**YOUR INSTRUCTIONS:**
Edit the items from the line containing "You are a GUI" through the end of the items, both included, by changing "Refresh" to "Reload" and keeping everything else the same. Write those lines out again without the pictures.

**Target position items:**
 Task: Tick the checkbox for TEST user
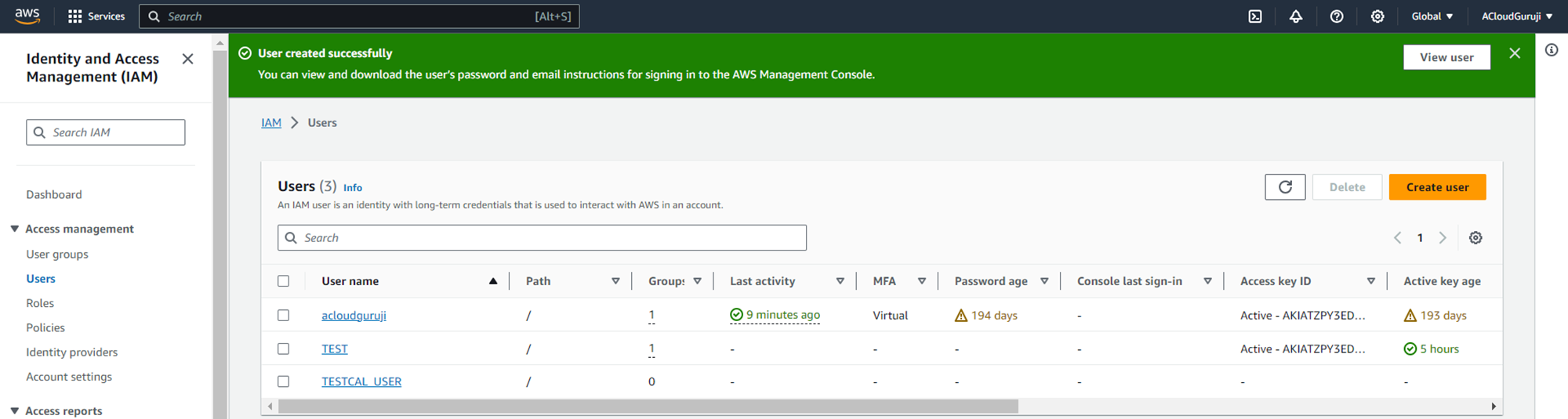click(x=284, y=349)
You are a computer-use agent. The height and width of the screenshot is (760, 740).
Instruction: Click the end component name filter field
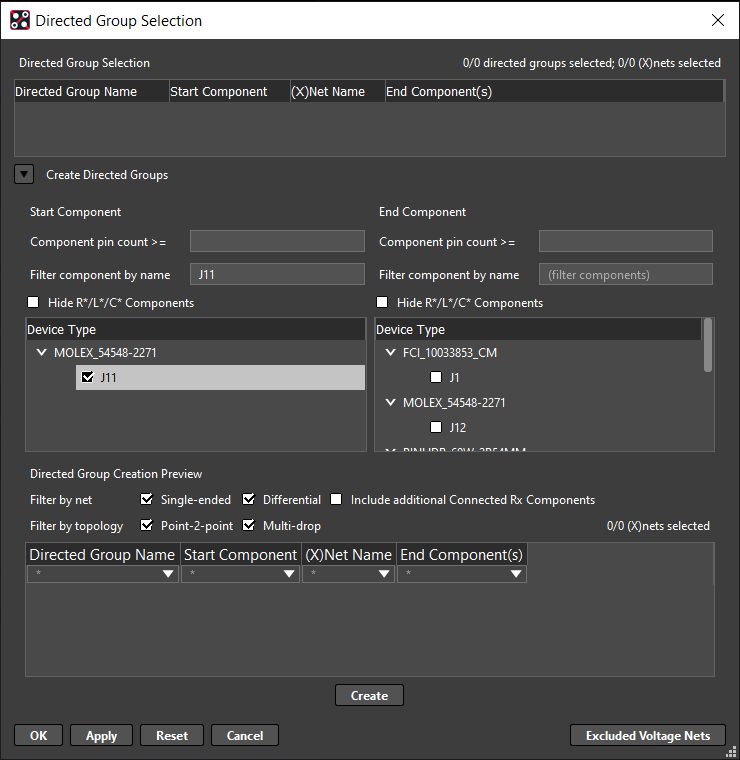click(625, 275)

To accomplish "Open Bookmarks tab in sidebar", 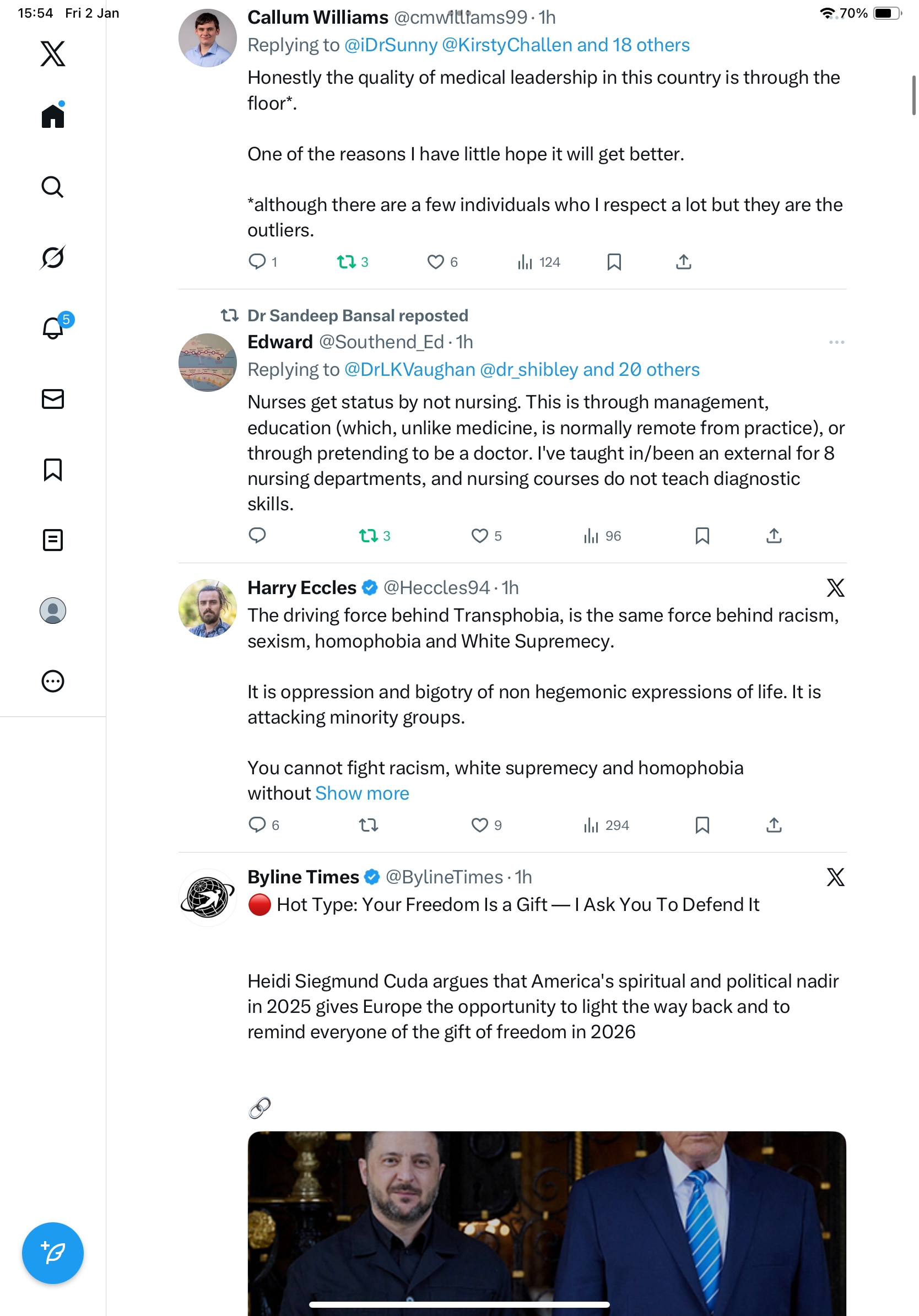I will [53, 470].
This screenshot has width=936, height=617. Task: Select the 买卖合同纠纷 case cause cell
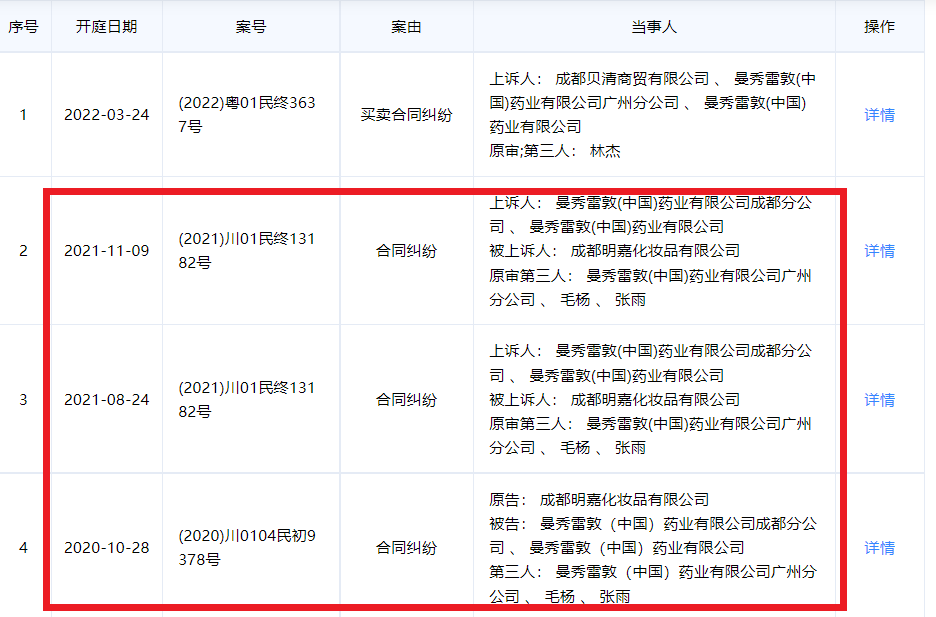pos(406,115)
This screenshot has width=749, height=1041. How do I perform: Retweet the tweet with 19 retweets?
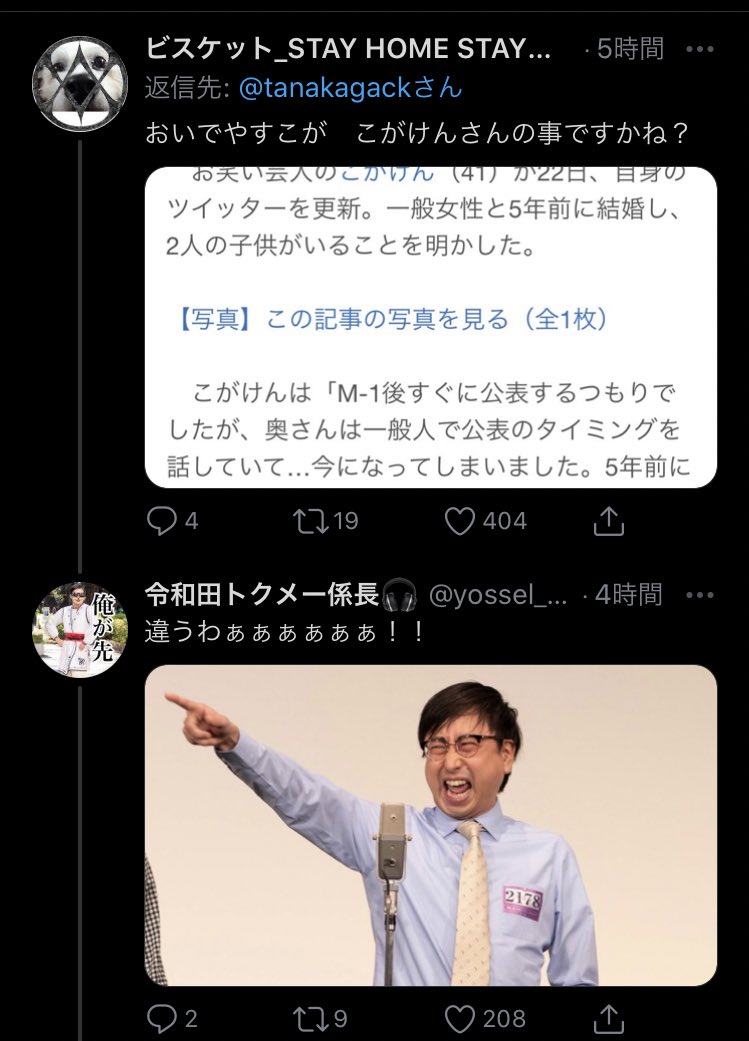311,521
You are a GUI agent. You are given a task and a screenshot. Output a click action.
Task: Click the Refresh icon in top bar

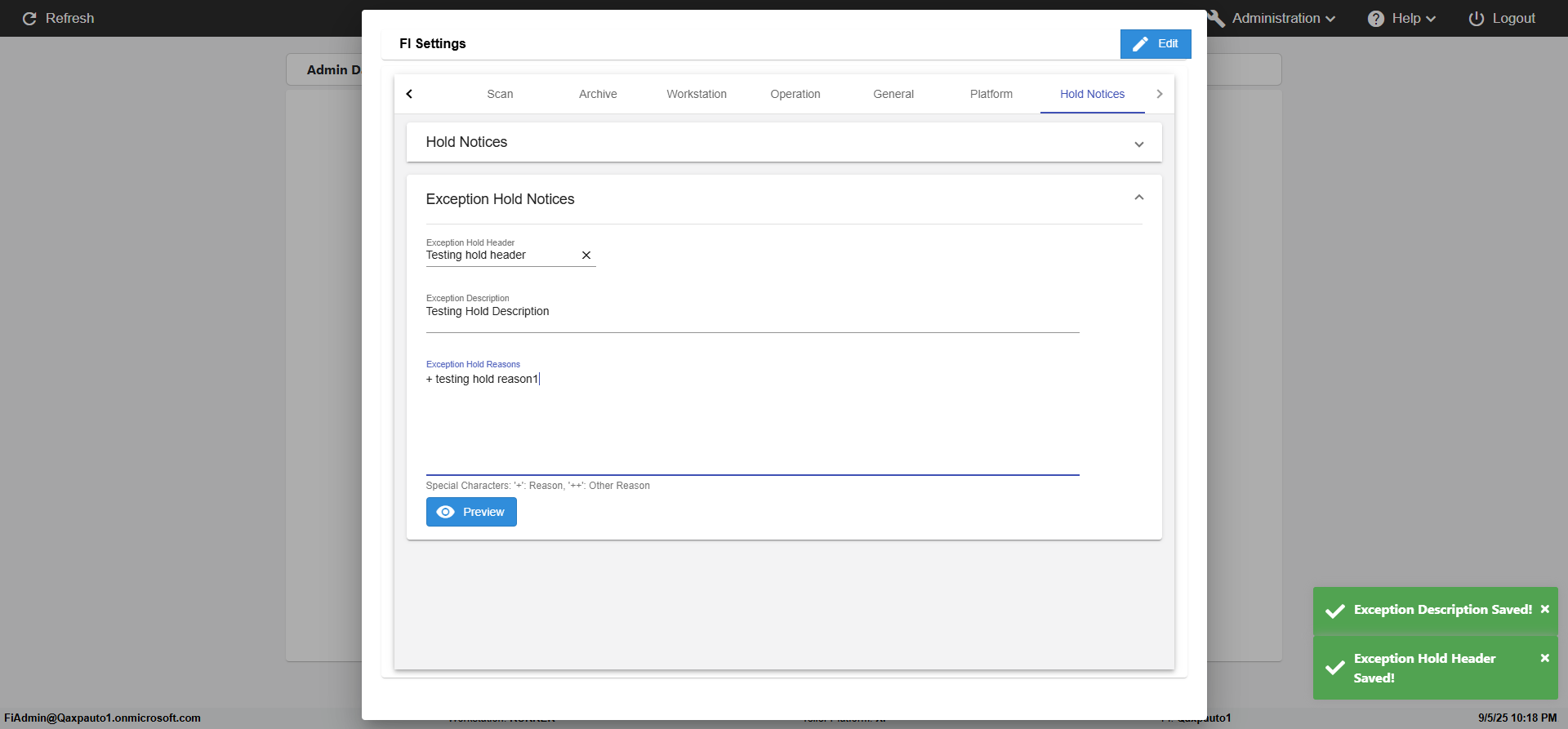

**REPLY:**
You are a GUI agent. You are given a task and a screenshot. Output a click action.
Task: Click the Reload icon in top bar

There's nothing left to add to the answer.